I am trying to use :[XL,YL,XS,YS] = plsregress(X,Y,ncomp) but I cannot match the output with the general form of eqution.
From the matlab description I could figure out the B=XL and I guess that YL should be a coefficient for Y, but I am not sure about neither YL nor XS,YS.
Can anyone help me with explaning how to match them?
and also how can I use them to predict other values?
Thanks
採用された回答
Vladimir Sovkov
2020 年 2 月 6 日
編集済み: Vladimir Sovkov
2020 年 2 月 6 日
0 投票
The equation considered in PLS of Matlab is rather
Y = X(:,:)*B(2:end,:) + repmat( B(1,:),n,1 ) + E,
where:
X is an n-by-p matrix of predictor variables: in analitical chemistry this can be experimentlal data (e.g., spectroscopic measurements), every row of which contains the full set of measurements dealing with one "standard sample"; p measurements (predictors) for each of n samples;
Y is an n-by-m response matrix (sometimes called "scores"), every row of which contains known values of responces (e.g. concentrations of some elements) in the corresponding "standard sample"; m "concentrations" (responces) for each of n samples;
B is the (p+1)-by-m matrix of coefficients ("loadings") to compute scores ("concentrations") from predictors ("spectra"); its 1st row presents intercepts.
E is unknown noise (is not used further on at all, introduced by some authors for a better undestanding of physics).
Matlab command:
[XL,YL,XS,YS,B,PCTVAR,MSE] = plsregress(X,Y,ncomp)
For predicting "concentrations" from new "spectroscopic data", only B is needed.
To understand other output, you should get deeper into the theory of PLS, which is hard to explain in a few words.
Many of those outputs serve the purpose of finding the appropriate number ncomp of components, but you can just estimate the quality of the approximation with different ncomp directly via the initial equation.

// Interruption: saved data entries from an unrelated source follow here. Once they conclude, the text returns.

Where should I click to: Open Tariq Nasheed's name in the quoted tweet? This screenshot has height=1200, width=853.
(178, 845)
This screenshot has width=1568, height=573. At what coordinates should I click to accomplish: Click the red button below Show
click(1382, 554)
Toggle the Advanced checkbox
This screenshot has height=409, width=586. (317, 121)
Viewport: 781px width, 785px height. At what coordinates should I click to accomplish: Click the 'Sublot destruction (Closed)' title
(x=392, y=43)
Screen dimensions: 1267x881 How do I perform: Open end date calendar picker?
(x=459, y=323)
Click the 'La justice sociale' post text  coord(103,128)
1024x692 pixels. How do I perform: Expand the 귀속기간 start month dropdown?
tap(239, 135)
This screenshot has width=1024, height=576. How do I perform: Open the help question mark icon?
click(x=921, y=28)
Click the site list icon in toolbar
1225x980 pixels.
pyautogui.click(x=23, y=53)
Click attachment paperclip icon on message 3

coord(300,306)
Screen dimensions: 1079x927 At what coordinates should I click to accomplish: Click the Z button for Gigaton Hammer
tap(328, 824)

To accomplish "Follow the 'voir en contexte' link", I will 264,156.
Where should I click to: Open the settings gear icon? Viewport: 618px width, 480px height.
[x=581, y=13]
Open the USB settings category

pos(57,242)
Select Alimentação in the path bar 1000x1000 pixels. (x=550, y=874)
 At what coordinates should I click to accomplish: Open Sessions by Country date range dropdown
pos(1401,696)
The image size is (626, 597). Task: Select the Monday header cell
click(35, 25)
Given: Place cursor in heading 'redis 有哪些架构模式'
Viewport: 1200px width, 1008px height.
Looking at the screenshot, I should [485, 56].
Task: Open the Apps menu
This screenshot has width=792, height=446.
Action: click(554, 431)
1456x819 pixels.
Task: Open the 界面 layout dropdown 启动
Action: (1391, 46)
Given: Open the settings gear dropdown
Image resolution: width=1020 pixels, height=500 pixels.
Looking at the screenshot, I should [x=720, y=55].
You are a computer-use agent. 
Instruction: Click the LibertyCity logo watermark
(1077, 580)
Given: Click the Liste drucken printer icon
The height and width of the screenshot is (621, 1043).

When you already understand the PLS method, you can address the Matlab documentation to deciper their designations; it also contains an example, which is able to make the things clearer.
2 件のコメント
SM
2020 年 2 月 6 日
Vladimir Sovkov
2020 年 2 月 7 日
編集済み: Vladimir Sovkov
2020 年 2 月 7 日
(1)
Matlab documentation states that XL = (XS\X0)' = X0'*XS, YL = (XS\Y0)' = Y0'*XS
where X0 and Y0 are the centered versions of X and Y : X0 = X - mean(X,1); Y0 = Y - mean(Y,1).
Hence, approximately (i.e., via separating out some noisy components): X0 ~= XS*XL', Y0 ~= XS*YL'
The last equation looks similar to your Y=TQ+E with T=XS, Q=YL' and Y -> Y0.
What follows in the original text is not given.